Effective treatment requires a correct diagnosis of the cause of incontinence. Any predisposing conditions should be treated first, such as a chronic cough, urinary infection, or estrogen deficiency.

The treatment of stress incontinence may require exercises to strengthen the pelvic floor (Kegel exercises), biofeedback, electrical stimulation of the pelvic floor muscles, drugs, or surgery. Surgical procedures include repair of cystocele, retropubic suspension, and needle suspension to reposition the urethra. The pubovaginal sling (placement of an artificial sphincter) and periurethral bulking injections may be applied to compress the urethra and increase resistance to urine leakage.

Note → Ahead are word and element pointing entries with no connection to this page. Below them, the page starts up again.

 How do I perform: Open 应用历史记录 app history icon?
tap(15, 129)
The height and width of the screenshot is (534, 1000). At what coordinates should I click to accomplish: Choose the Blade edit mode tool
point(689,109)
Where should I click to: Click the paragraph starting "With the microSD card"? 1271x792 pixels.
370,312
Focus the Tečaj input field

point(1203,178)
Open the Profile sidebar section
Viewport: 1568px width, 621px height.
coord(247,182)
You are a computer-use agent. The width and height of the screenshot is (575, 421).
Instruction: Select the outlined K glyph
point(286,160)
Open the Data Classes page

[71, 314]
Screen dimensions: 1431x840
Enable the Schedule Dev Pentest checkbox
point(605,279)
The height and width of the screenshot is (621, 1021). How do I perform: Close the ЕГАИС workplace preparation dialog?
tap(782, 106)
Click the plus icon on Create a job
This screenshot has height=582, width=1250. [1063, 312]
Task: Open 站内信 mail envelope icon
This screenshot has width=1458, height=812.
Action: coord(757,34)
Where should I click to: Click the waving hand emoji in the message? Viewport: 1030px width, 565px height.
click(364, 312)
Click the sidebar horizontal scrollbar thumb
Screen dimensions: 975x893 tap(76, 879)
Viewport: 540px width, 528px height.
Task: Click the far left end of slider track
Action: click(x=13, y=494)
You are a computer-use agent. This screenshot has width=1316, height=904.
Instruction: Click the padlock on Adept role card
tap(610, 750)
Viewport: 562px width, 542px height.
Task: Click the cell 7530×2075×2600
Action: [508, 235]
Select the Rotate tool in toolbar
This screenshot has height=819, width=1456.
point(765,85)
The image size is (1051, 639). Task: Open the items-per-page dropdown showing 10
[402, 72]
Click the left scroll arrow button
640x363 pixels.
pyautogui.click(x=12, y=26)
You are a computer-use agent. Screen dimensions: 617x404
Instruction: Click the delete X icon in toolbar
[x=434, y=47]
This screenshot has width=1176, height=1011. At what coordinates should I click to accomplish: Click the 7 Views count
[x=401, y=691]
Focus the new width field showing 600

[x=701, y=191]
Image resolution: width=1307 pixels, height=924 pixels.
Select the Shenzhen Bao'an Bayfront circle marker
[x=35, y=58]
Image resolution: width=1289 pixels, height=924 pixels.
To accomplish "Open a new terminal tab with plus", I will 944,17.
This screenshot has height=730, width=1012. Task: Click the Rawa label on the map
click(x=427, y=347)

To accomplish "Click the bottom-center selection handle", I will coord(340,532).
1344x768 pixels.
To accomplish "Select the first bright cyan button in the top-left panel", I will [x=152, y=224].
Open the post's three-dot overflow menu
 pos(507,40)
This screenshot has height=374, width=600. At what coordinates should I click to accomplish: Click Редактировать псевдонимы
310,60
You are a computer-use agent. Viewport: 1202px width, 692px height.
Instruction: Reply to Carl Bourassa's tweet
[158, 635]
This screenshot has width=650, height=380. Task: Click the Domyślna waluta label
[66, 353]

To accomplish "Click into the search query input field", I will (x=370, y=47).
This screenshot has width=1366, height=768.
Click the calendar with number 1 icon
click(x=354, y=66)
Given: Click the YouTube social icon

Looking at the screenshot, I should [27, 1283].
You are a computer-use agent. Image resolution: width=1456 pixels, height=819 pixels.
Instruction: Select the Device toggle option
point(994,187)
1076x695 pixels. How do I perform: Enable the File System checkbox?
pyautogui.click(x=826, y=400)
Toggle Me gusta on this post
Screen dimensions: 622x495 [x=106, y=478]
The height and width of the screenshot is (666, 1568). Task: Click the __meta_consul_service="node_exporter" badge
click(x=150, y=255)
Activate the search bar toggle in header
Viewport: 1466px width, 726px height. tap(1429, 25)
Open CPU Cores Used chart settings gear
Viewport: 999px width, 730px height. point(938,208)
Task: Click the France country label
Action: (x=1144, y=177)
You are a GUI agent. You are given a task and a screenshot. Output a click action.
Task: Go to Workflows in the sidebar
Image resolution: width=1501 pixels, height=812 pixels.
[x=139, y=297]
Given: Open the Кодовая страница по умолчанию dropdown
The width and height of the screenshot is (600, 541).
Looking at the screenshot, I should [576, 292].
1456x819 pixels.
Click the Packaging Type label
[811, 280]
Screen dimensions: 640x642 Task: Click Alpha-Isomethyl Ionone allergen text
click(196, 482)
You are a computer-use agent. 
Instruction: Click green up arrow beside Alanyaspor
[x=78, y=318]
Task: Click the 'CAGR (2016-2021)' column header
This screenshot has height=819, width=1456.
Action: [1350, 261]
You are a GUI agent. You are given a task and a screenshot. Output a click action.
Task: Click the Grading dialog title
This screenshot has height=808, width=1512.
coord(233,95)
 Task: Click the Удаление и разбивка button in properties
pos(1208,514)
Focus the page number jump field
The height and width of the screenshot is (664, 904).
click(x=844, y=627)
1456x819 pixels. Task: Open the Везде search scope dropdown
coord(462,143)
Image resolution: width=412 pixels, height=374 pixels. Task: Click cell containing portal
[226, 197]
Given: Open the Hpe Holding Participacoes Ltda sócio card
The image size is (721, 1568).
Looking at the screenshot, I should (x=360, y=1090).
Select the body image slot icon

In the case of overflow incontinence, the cause of incomplete bladder emptying must be surgically removed or corrected if possible. Alpha-blockers therapy, avoidance of anticholinergic drugs, intermittent draining of the bladder with a catheter, or even permanent bladder drainage (suprapubic catheterization) may be recommended.

The treatment of urge incontinence may include antibiotic therapy, topical estrogen therapy or removal of bladder stones or tumors. If urge incontinence is related to neurological diseases, then bladder and bowel training, techniques to assist bladder emptying, urinating according to a schedule, and improvements to mobility may be employed. In some cases, management of fluid intake, intermittent catheterization or use of external collection devices is appropriate. If urge incontinence is due to unstable bladder muscles, anticholinergic medications may be beneficial.

Treatment of functional incontinence would include a number of different activities. If functional incontinence is related to sleeping pills, diuretics, or alcohol, they should be avoided or rescheduled. Anticholinergic drugs must be avoided. If it is related to sensory deficits, or inability to take off clothing or to access the toilet, then aids such as eyeglasses, hearing aids, easy-to-remove clothing, and convenient toilet facilities should be provided.


Zoloft cost

Luvox (Fluvoxamine), Pamelor (Nortriptyline), Tofranil (Imipramine)

What might complicate it?

Complications may occur as a result of backward flow of urine toward the kidneys (ureteral reflux), enlargement of the urinary drainage system (hydronephrosis), bladder or kidney infection, or chronic kidney failure. Perineal skin damage and infection can result without appropriate preventive skin care.

Complications of medical treatment include those of the medicines themselves or local irritation from mechanical devices. Surgical treatment can occasionally result in damage to the urinary tract and the creation of an abnormal passage for urine (fistula).

Predicted outcome

The great majority of individuals with stress incontinence can be significantly helped. Urge incontinence and overflow incontinence are more likely to recur or become a chronic condition.


Other possibilities include an abnormally high urine production (caused by many disorders, including diabetes), bladder irritation or infection, and bladder scarring from radiation or interstitial cystitis.

Appropriate specialists

Urologist, gynecologist, and neurologist.